One aspect that’s infamous about Facelift is the cover artwork. The band had a concept for the album name and cover. They wanted an image that depicted a birth of some kind, out of an eyeball. The band managed to squeeze a three-day photoshoot out of a one-day budget, as the photographer liked them. The guy behind the lens shot several ideas, including the cover of the We Die Young EP. But it was not until he started messing around with individual headshots of the members, using a multiple exposure technique (no photoshop) that the concept came together. When the band saw the results of these headshots, the name Facelift was born. The band picked a disturbing shot of Bassist Mike Starr to grace the cover.

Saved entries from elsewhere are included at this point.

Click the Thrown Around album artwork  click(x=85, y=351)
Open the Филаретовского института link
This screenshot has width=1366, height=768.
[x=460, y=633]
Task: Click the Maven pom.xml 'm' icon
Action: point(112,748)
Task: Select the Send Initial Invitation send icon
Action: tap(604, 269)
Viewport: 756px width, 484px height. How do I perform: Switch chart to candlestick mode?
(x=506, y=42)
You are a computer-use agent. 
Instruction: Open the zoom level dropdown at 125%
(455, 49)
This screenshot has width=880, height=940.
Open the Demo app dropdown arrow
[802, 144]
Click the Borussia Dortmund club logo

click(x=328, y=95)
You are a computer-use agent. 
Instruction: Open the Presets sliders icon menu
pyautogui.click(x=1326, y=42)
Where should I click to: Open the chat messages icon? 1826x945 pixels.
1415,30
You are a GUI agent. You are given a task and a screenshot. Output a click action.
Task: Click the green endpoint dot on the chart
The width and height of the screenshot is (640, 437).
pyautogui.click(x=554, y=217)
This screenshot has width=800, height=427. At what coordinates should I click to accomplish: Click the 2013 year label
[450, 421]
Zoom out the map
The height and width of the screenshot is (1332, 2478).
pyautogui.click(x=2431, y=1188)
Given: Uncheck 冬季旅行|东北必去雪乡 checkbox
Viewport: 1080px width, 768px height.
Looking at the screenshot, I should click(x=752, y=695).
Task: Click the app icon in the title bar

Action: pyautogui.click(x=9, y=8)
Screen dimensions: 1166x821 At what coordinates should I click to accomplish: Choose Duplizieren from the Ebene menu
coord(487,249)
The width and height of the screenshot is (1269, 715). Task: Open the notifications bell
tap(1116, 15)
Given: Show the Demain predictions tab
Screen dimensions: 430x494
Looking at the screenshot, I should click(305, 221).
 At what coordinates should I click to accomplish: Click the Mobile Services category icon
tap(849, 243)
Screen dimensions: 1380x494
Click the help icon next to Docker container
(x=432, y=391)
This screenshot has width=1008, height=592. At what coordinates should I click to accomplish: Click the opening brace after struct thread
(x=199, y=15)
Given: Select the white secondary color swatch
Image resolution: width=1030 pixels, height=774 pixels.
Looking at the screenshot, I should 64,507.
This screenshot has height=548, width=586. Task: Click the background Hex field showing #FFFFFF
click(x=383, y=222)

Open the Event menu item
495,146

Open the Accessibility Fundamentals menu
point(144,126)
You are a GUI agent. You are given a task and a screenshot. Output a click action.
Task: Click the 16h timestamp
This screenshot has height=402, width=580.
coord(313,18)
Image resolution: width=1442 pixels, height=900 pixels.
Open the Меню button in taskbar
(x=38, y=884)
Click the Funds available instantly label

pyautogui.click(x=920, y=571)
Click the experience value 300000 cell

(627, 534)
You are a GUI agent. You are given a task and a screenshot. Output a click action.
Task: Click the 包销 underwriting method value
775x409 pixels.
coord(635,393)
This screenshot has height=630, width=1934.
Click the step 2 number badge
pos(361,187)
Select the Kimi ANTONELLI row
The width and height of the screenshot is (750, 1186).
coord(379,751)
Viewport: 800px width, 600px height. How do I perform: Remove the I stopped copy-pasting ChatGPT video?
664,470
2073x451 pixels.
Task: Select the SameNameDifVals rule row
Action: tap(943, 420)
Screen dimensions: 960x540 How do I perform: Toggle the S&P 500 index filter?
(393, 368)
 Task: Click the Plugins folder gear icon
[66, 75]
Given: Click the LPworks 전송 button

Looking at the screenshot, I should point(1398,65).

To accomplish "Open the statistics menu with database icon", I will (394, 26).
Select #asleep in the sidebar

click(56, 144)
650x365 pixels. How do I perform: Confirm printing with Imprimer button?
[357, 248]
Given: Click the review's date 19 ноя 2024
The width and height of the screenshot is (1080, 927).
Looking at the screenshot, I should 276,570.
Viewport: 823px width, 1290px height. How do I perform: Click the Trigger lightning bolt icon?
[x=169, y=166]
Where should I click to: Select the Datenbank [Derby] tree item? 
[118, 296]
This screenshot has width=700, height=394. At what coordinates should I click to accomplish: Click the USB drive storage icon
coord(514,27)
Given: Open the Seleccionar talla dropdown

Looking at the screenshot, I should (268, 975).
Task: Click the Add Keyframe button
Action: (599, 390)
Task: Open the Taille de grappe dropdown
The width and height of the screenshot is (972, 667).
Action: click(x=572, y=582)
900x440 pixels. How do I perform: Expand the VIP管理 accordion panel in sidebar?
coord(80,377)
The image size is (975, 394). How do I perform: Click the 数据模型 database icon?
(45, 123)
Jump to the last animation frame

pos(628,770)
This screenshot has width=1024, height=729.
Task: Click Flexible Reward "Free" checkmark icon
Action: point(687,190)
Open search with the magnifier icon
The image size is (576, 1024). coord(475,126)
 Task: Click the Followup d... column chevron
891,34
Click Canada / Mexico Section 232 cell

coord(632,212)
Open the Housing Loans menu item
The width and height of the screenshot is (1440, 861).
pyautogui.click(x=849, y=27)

Nirvana may have changed music forever, but it was Alice In Chains that set heads turning and hearts racing. As mentioned earlier, the Alternative radio stations picked up on Alice in Chains early. Yet the traditional metal stations refused to play their singles. Why? Because they did not like Layne Staley’s vocal style or the lyrics he sang. Presumably, he was not screaming and screeching about ancient dragons or castles in the sky. They soon changed their tune, literally, once Chains started shifting units. Which is a little hypocritical and corporate, in my opinion.
Facelift is very much the sound of a band still finding their feet and defining their own sound. Their songwriting would soon be refined on subsequent releases, especially on the next full release Dirt. With this debut album, the band still lean on their metal upbringing mixed with the heavy riff, emotional lyrical content, and the best vocal harmonies in the industry with Staley and Cantrell. All these aspects Alice in Chains will become acclaimed for.
On the eve of the releases of Ten by Pearl Jam and Nevermind by Nirvana, Facelift was officially certified as Gold in the U.S. (500,000 copies sold) on 11 September 1991; the first grunge album to do so and went on to become double platinum.
The LP was pressed to vinyl in 1990, but as wax was a declining media, there were never multiple runs. It has been over 30 years and has never been officially reissued on vinyl record, until now. As part of a social media 30 days of Facelift in August and September 2020, Alice in Chains announced that Facelift will be released again in a 30th Anniversary deluxe box set as well as a 2-disc version. It seems that needles will be dropping on the record again very soon.
‘Facelift’ will be released and available on vinyl from 13th November 2020. You can pre-order from various online stores and record shops.